Lam Pho (ลำโพ, /th/) is one of the eight subdistricts (tambon) of Bang Bua Thong District, in Nonthaburi Province, Thailand. Neighbouring subdistricts are (clockwise from north) Khlong Khoi and Lahan.

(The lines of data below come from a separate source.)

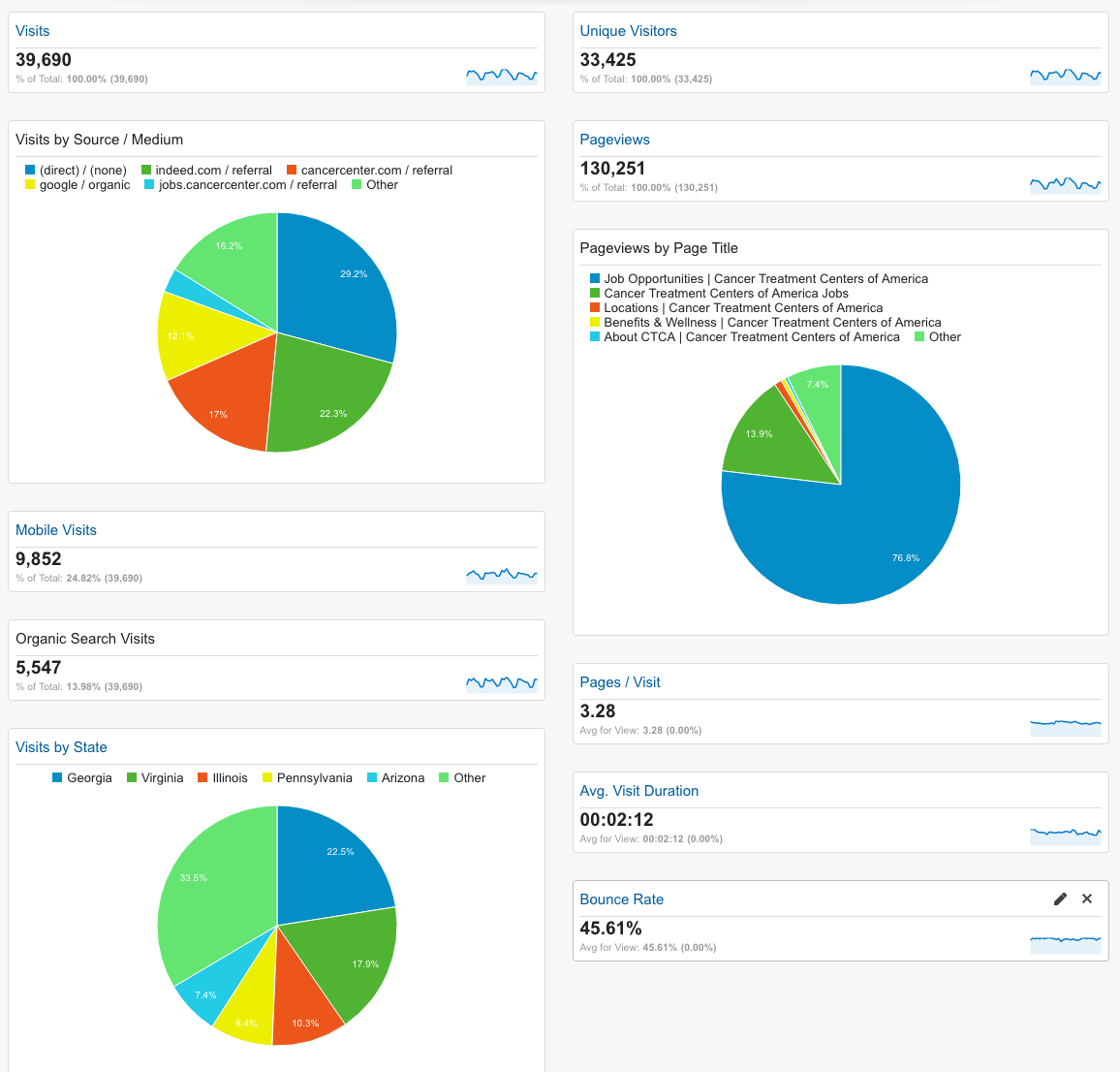This screenshot has width=1120, height=1072.
Task: Click the Visits sparkline chart
Action: point(501,76)
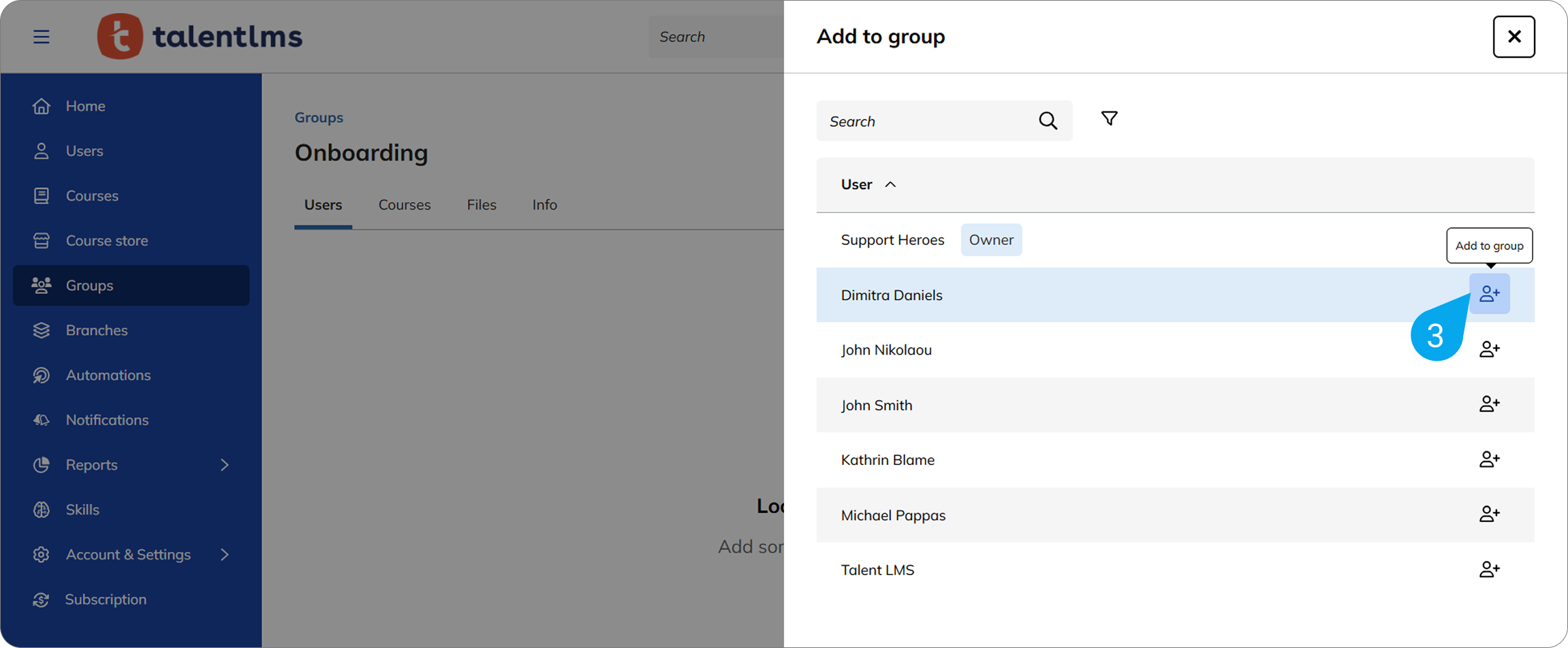This screenshot has width=1568, height=648.
Task: Expand the Reports submenu arrow
Action: pos(225,465)
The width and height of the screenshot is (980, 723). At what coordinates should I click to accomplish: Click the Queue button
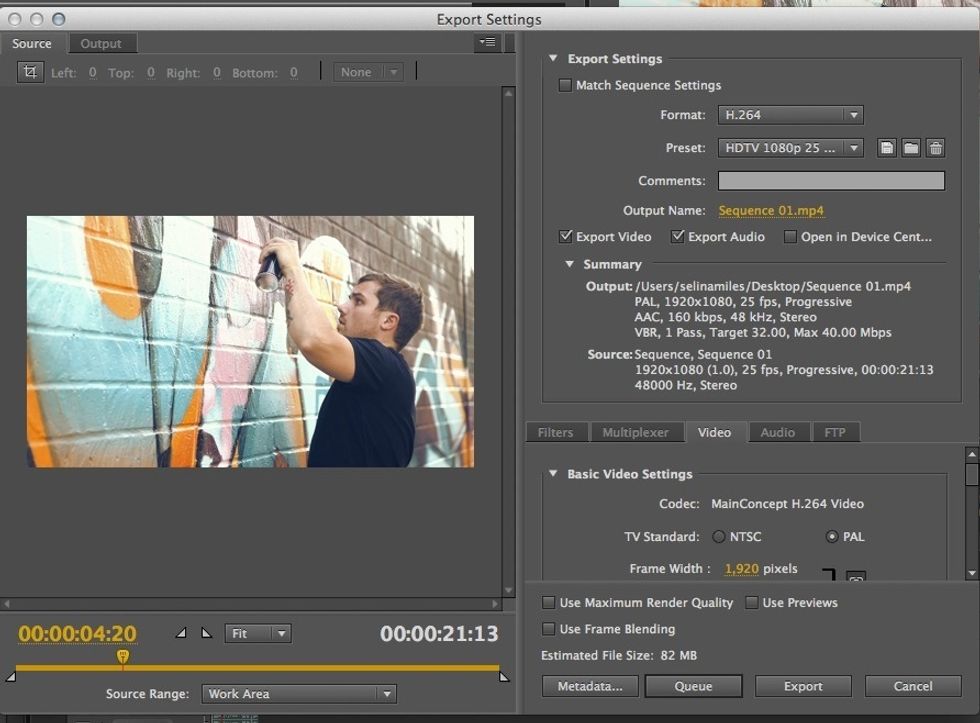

In 2020 it had a total population of 13,094 people.

==Administration==
===Central administration===
The subdistrict is subdivided into 8 administrative villages (muban).

| No. | Name | Thai |
|---|---|---|
| 01. | Ban Lak Khon Nuea (Ban Khlong Lak Khon Nuea) | บ้านลากค้อนเหนือ (บ้านคลองลากค้อนเหนือ) |
| 02. | Ban Lam Pho | บ้านลำโพ |
| 03. | Ban Lam Pho | บ้านลำโพ |
| 04. | Ban Lam Pho | บ้านลำโพ |
| 05. | Ban San Chao | บ้านศาลเจ้า |
| 06. | Ban Hua Khu | บ้านหัวคู้ |
| 07. | Ban Lak Khon (Ban Lam Pho) | บ้านลากค้อน (บ้านลำโพ) |
| 08. | Ban Sam Yaek | บ้านสามแยก |

===Local administration===
The whole area of the subdistrict is covered by Lam Pho Subdistrict Administrative Organization (องค์การบริหารส่วนตำบลลำโพ).